Prompt
In the entries below, find the line containing "Where should I" and the line containing "Task: Click the black". Copy those two lines and everything between them exactly, without the pictures.

Recorded information section start

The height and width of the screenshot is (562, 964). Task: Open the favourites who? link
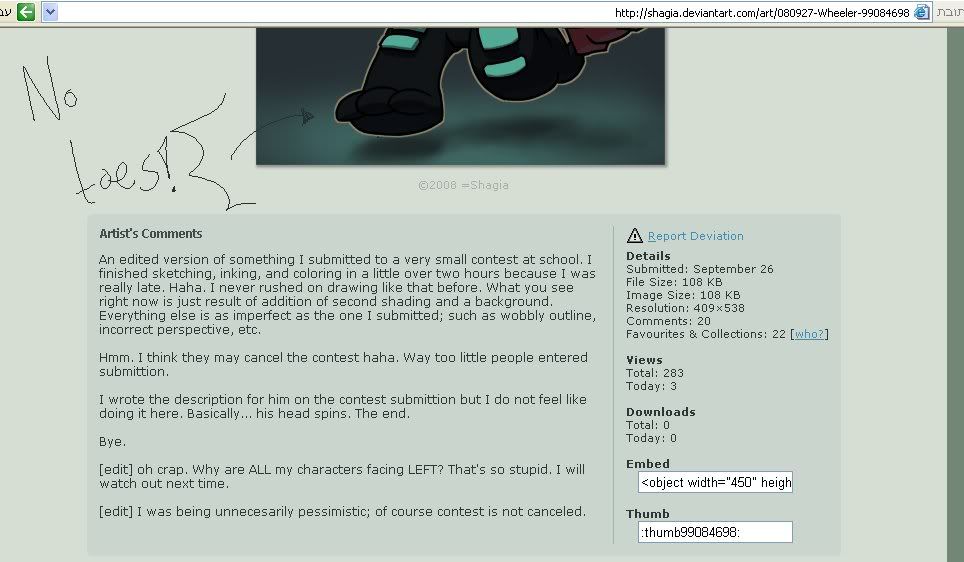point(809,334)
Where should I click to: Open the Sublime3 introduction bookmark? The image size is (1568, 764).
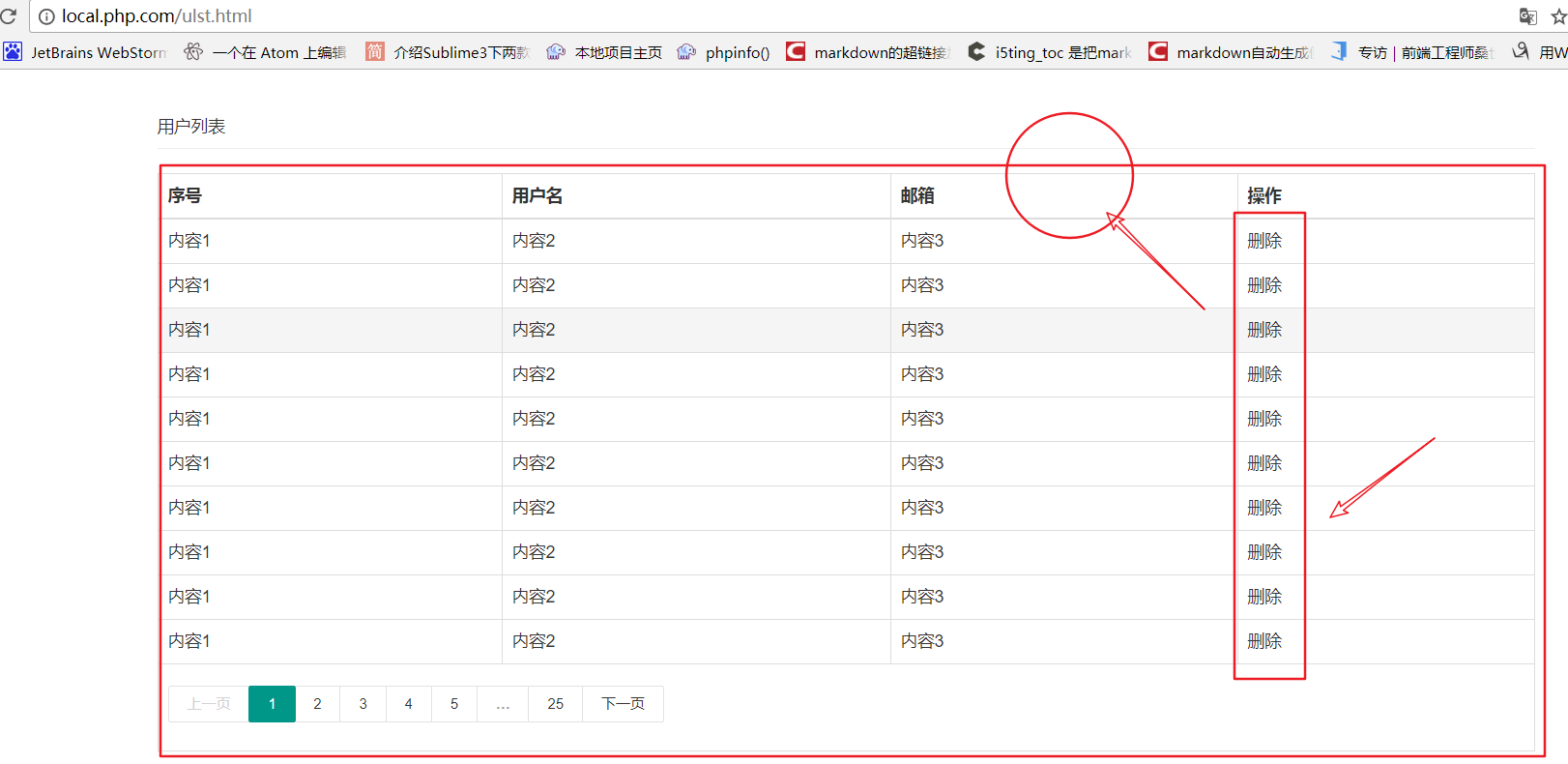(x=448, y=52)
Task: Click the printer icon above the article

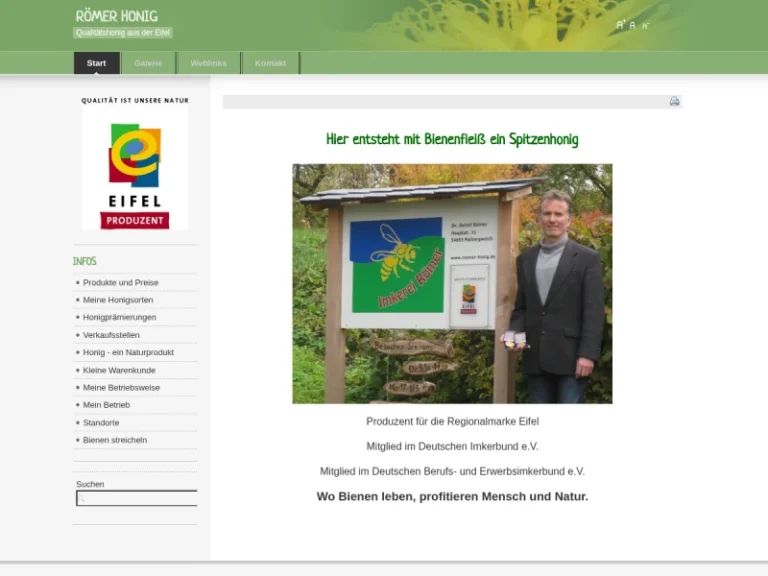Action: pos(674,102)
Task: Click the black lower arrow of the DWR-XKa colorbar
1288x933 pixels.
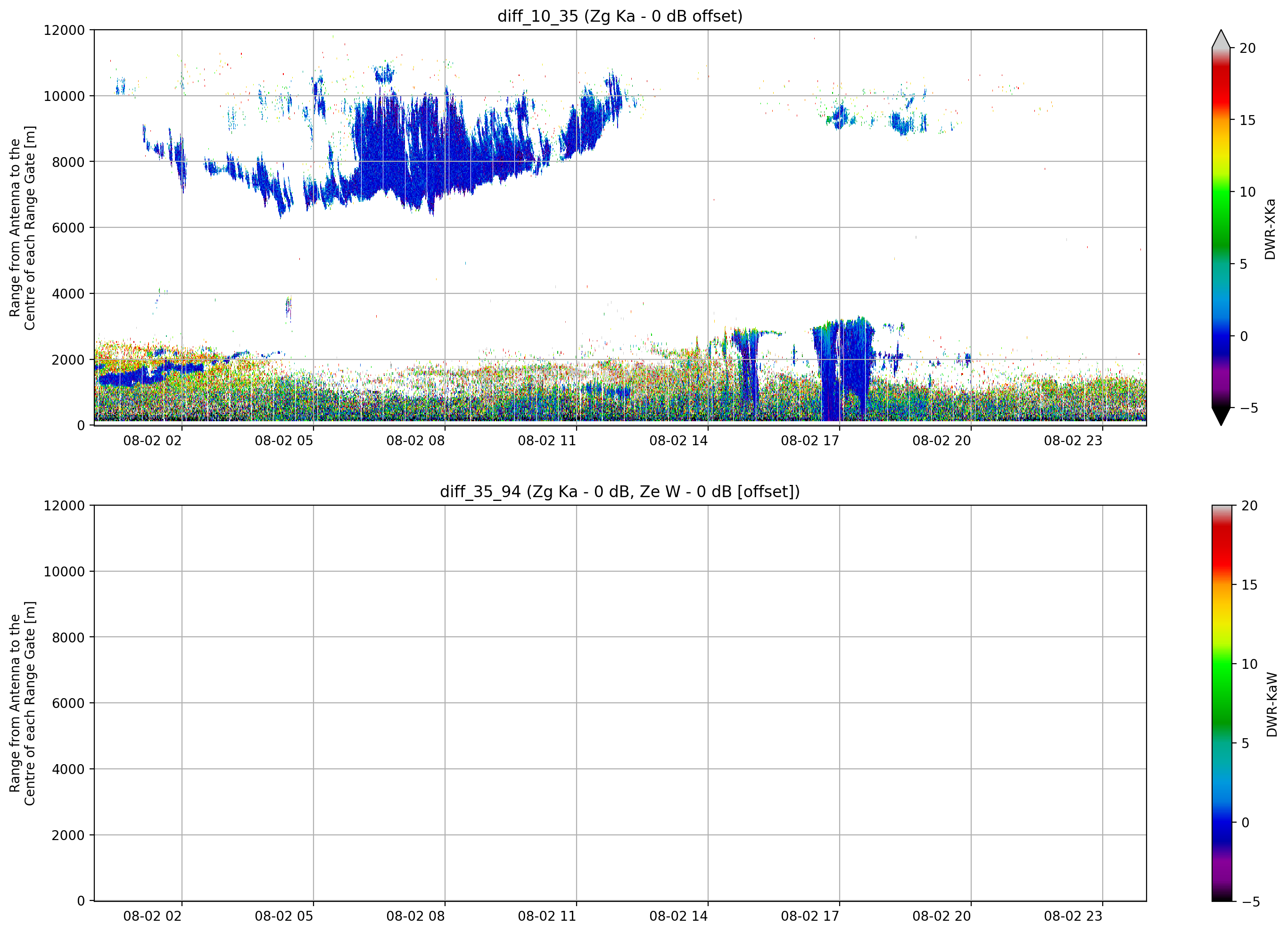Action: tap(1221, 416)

Recorded information section end
Recorded information section start

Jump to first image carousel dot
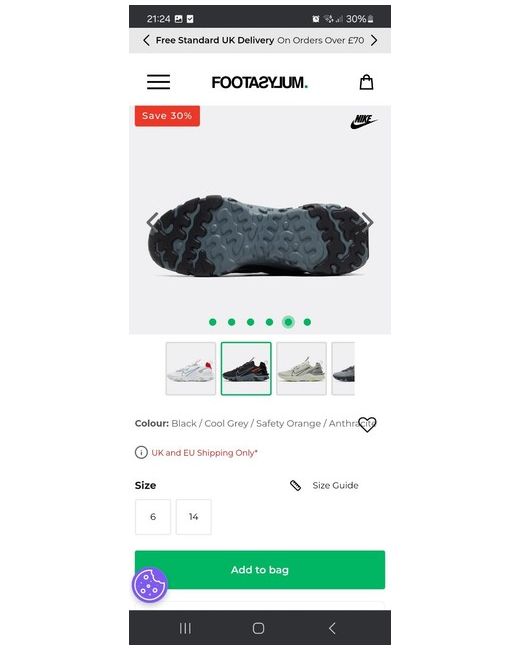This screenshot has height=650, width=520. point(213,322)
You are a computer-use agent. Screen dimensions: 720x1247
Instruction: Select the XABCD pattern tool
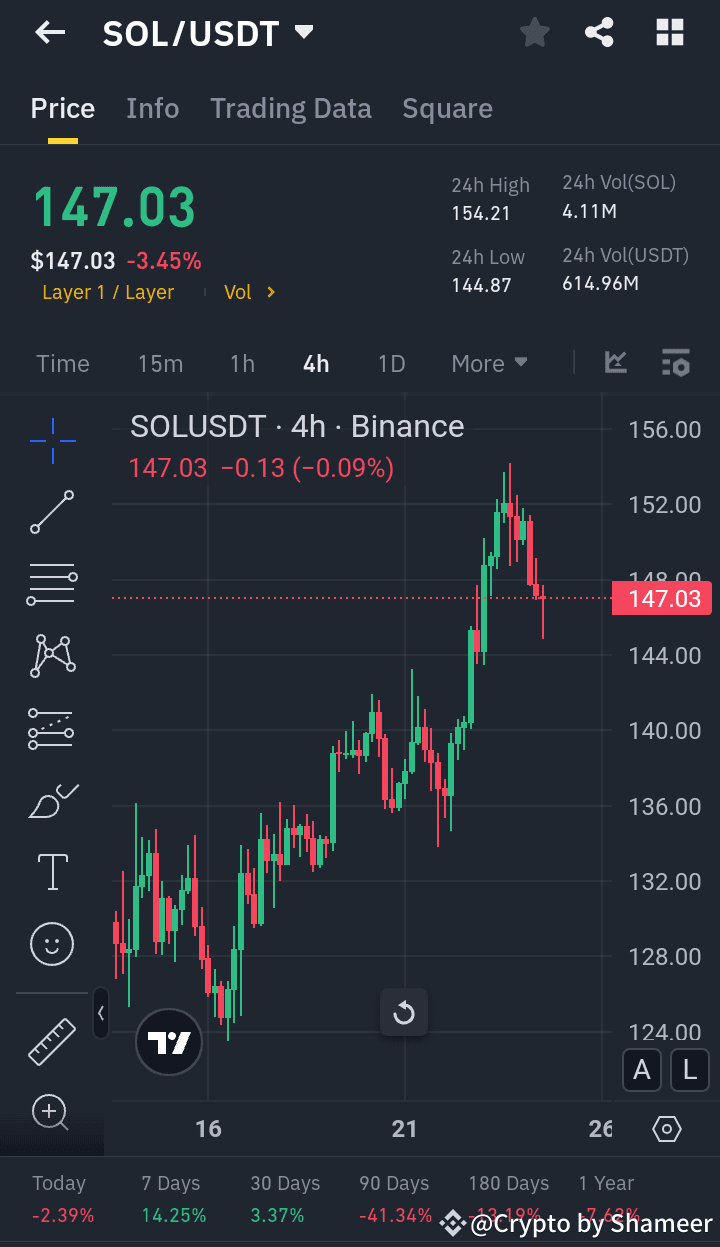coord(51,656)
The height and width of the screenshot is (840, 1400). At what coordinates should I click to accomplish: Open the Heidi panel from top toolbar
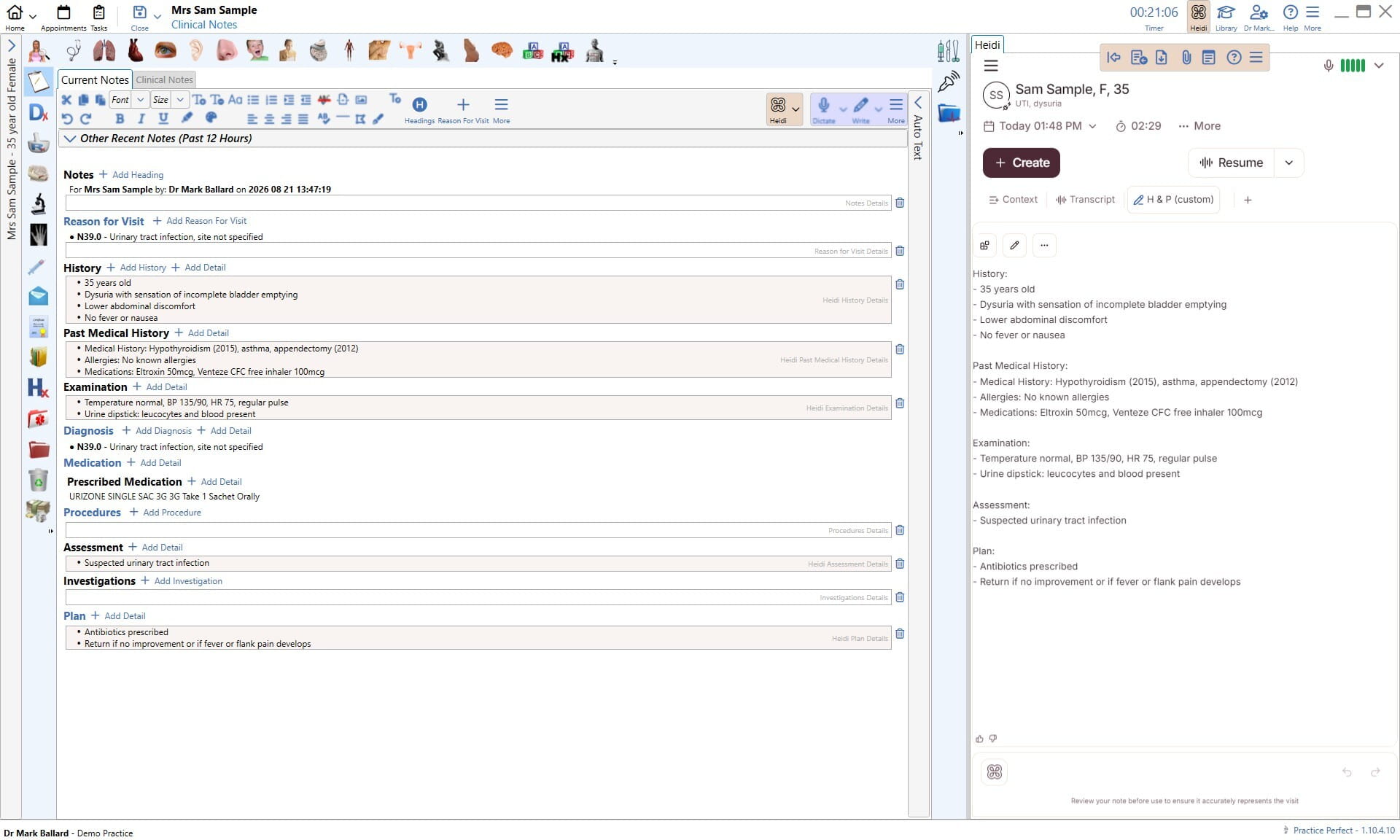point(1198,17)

Recorded information section end

Output below
Where should I click to: Open the Sublime3 introduction bookmark? The image size is (1568, 764).
(x=448, y=52)
Task: Click the printer icon above the article

Action: pos(674,102)
Task: Click the black lower arrow of the DWR-XKa colorbar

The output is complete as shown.